Read on to see why this matters a great deal:
A Harvard researcher, fed up with the unavailability of federally allowed lines, raised private, philanthropic funding to create more stem cell lines.
"I and others in the field have found it very difficult to obtain the cells on the NIH registry. Six to nine months would pass (before we got a response)," Melton said. "I sort of gave up on trying a couple years ago and focused my efforts on creating my own."
It's a sad state of affairs that the above quote even exists. These new lines will be given away, such is the great need for them (and Stephen at the Speculist comments, sadly, that this should be a campaign issue). Issues surrounding the current US policy on stem cell lines have been in the media for a while - politicians have in essence been openly, bald-facedly lying about the number of lines available and the effects of their policies ever since the current legislation was put in place.
Uncertainty over the future of stem cell and therapeutic cloning policies, as well as other anti-research efforts affecting stem cell medicine, have been scaring away private funding. In most cases, private funding is looking for a profit, and there's no profit if your product is made illegal. Medical research and commercialization is notoriously expensive, and so potential investors are very wary and risk averse.
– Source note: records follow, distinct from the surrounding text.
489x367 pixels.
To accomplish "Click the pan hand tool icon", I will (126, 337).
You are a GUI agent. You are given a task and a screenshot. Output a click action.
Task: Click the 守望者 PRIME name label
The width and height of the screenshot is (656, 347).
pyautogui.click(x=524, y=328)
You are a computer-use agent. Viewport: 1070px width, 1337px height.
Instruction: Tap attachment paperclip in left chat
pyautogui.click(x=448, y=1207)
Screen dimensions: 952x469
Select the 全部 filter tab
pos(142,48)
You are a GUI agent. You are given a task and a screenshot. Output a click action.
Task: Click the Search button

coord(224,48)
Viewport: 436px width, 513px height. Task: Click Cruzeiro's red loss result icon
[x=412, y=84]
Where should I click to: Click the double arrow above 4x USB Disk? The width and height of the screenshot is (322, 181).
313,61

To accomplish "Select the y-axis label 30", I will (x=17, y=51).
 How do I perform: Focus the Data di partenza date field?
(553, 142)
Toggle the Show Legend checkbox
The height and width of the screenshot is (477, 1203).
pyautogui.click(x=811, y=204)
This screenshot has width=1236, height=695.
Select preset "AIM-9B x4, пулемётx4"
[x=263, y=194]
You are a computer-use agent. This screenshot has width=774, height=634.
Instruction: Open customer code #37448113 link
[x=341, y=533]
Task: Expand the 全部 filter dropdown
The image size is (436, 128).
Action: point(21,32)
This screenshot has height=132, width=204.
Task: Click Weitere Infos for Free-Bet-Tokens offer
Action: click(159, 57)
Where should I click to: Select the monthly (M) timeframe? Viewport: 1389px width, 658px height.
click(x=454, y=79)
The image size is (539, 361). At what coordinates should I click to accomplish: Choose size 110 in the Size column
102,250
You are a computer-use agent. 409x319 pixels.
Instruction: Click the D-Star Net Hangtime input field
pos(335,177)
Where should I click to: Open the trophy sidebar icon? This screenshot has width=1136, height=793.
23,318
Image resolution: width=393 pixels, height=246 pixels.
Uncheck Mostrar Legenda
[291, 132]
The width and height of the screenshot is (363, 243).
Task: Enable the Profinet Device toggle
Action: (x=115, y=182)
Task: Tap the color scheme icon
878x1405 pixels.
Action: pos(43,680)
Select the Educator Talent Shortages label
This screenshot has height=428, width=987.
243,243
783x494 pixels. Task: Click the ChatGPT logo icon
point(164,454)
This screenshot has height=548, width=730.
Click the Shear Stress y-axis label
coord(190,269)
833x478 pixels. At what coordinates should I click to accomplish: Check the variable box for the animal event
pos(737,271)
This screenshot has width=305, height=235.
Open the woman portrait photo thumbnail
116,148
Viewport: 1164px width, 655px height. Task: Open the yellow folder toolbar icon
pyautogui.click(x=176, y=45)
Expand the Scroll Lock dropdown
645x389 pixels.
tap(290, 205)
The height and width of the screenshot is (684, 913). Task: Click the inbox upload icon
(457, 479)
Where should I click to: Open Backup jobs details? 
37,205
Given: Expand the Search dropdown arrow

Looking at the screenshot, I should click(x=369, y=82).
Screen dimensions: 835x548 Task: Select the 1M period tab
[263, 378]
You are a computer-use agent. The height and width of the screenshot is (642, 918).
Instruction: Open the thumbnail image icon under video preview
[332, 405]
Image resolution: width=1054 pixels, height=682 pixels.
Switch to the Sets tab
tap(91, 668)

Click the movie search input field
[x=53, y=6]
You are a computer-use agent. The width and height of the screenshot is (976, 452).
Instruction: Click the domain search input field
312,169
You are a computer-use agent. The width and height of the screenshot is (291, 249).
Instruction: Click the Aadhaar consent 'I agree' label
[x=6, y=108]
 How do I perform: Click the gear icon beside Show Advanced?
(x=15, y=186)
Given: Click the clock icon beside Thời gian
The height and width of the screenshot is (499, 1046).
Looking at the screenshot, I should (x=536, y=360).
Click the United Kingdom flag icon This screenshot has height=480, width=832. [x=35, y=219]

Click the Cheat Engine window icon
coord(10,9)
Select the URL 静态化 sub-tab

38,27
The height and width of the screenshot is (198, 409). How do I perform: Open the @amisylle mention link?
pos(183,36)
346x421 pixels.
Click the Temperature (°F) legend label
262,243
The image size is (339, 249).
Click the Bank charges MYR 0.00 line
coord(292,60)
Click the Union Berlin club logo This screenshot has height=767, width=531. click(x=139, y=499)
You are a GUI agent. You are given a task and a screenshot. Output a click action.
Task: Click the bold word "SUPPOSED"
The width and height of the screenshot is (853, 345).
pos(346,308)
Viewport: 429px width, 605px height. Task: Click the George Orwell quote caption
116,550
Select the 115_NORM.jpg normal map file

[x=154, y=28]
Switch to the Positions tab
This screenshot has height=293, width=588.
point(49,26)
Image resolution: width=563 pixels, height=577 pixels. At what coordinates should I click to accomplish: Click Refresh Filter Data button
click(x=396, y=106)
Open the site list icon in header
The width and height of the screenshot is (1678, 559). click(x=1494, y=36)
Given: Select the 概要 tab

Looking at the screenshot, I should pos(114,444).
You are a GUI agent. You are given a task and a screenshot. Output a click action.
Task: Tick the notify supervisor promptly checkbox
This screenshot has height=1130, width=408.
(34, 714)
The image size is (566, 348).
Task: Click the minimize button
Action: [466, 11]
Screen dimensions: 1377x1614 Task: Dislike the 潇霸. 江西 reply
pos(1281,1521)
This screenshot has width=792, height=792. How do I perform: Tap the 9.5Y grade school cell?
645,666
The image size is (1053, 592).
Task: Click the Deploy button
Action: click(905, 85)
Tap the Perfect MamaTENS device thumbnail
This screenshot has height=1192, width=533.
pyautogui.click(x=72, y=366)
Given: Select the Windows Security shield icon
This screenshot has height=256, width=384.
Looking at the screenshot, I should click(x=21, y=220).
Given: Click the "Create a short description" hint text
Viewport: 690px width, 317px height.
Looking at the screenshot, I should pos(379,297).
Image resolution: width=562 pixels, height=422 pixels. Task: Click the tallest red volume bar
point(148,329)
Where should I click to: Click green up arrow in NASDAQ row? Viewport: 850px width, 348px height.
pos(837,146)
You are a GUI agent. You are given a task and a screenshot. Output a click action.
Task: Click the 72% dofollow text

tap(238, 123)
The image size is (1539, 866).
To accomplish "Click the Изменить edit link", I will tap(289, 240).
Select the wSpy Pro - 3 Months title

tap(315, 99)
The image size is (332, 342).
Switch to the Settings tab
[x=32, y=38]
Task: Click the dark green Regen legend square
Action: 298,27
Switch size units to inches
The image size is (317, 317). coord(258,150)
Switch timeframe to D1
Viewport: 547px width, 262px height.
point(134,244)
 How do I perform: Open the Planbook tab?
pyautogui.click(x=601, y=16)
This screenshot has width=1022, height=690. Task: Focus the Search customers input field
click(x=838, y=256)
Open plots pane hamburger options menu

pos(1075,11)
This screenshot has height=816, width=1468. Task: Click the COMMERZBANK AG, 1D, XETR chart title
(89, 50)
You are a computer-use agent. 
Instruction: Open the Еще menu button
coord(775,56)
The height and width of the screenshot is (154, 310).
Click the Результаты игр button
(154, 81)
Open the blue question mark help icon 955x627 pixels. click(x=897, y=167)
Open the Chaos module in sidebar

Why are stem cell lines so important? I partially answered this question above: stem cells don't just materialize from thin air. Researchers need stem cells in order to carry out experiments, determine how stem cells work, and develop therapies for the many conditions that can be cured using stem cells. Reliable science requires reliable sources of stem cells. In order to properly characterize the way in which stem cells behave, something of the order of 1000 stem cell lines will eventually be needed.
The current lines are just a small drop in the bucket of what is necessary for medical science to boldly stride forward into the era of regenerative medicine. Regenerative medicine already shows - even in its infancy - strong signs of being able produce cures for every known degenerative condition and ways to heal every known type of injury. Cures for diabetes, heart disease, Parkinson's, Alzheimer's, burns, bone loss, nerve damage and much more have already been demonstrated in petri dishes, in mice and in a few human trials. This is not pie in the sky science. It's very real.
This is what stem cells and stem cell lines should be mean to you: the assurance that scientists are working to cure the diseases and conditions of aging that you will one day suffer. Without widespread and easy access to these lines, this work will not proceed.